HOW TO COMPLETE THIS TASK: Within the records below, repeat each line exactly but keep every picture out of the copy.

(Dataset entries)

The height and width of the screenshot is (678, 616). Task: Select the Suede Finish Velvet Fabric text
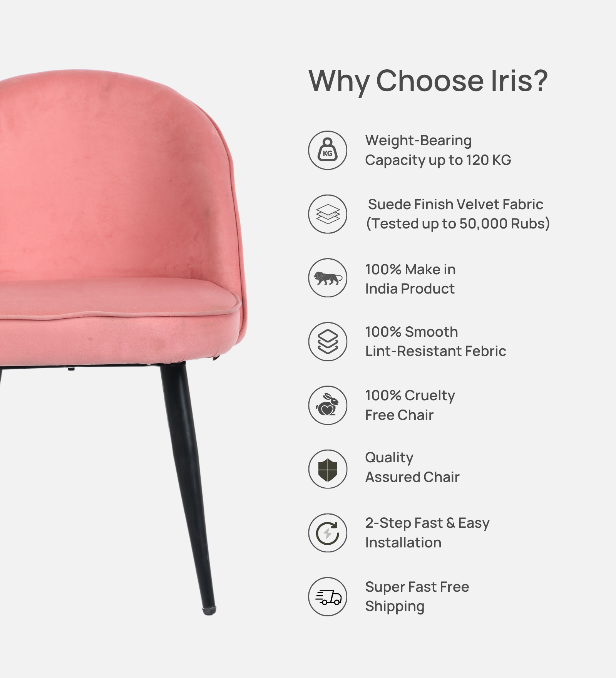[x=455, y=204]
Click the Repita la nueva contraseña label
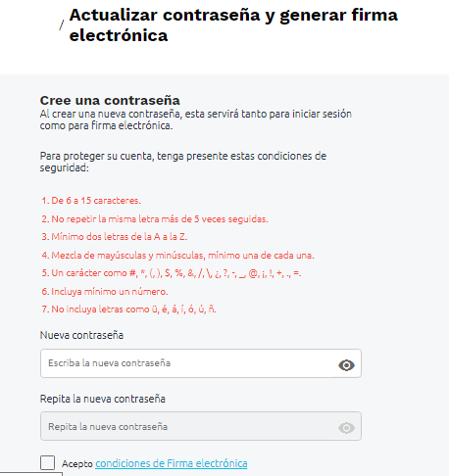The image size is (449, 476). [102, 399]
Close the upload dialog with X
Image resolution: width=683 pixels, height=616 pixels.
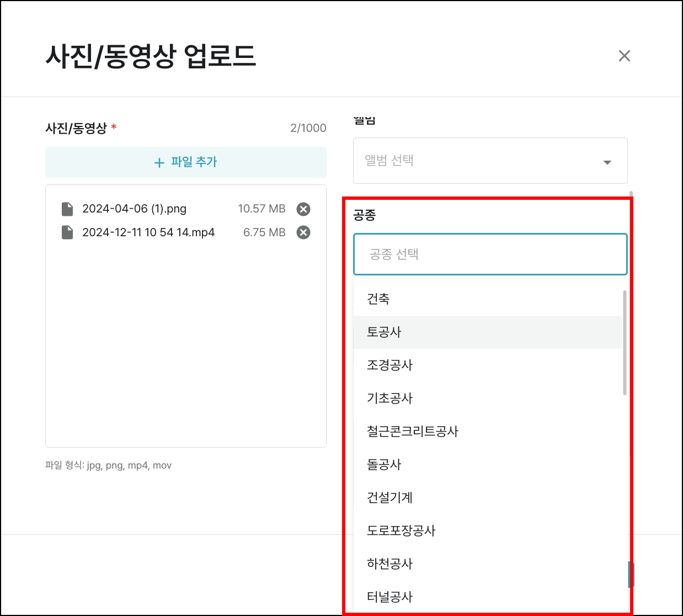coord(624,56)
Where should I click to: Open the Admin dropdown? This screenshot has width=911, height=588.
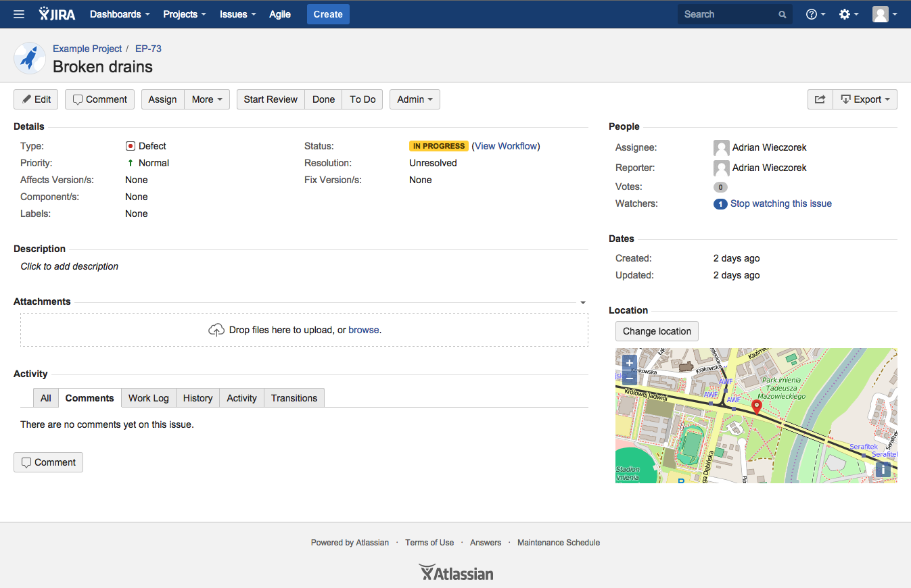pos(415,99)
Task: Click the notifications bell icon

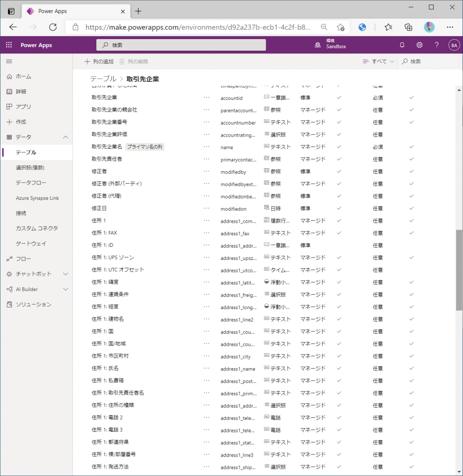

OUTPUT:
The height and width of the screenshot is (678, 616). Task: Select the Suede Finish Velvet Fabric text
[x=455, y=204]
Click the Repita la nueva contraseña label
The image size is (449, 476). [102, 399]
Close the upload dialog with X
Image resolution: width=683 pixels, height=616 pixels.
coord(624,56)
Where should I click to: Open the Admin dropdown? This screenshot has width=911, height=588.
pos(415,99)
Task: Click the notifications bell icon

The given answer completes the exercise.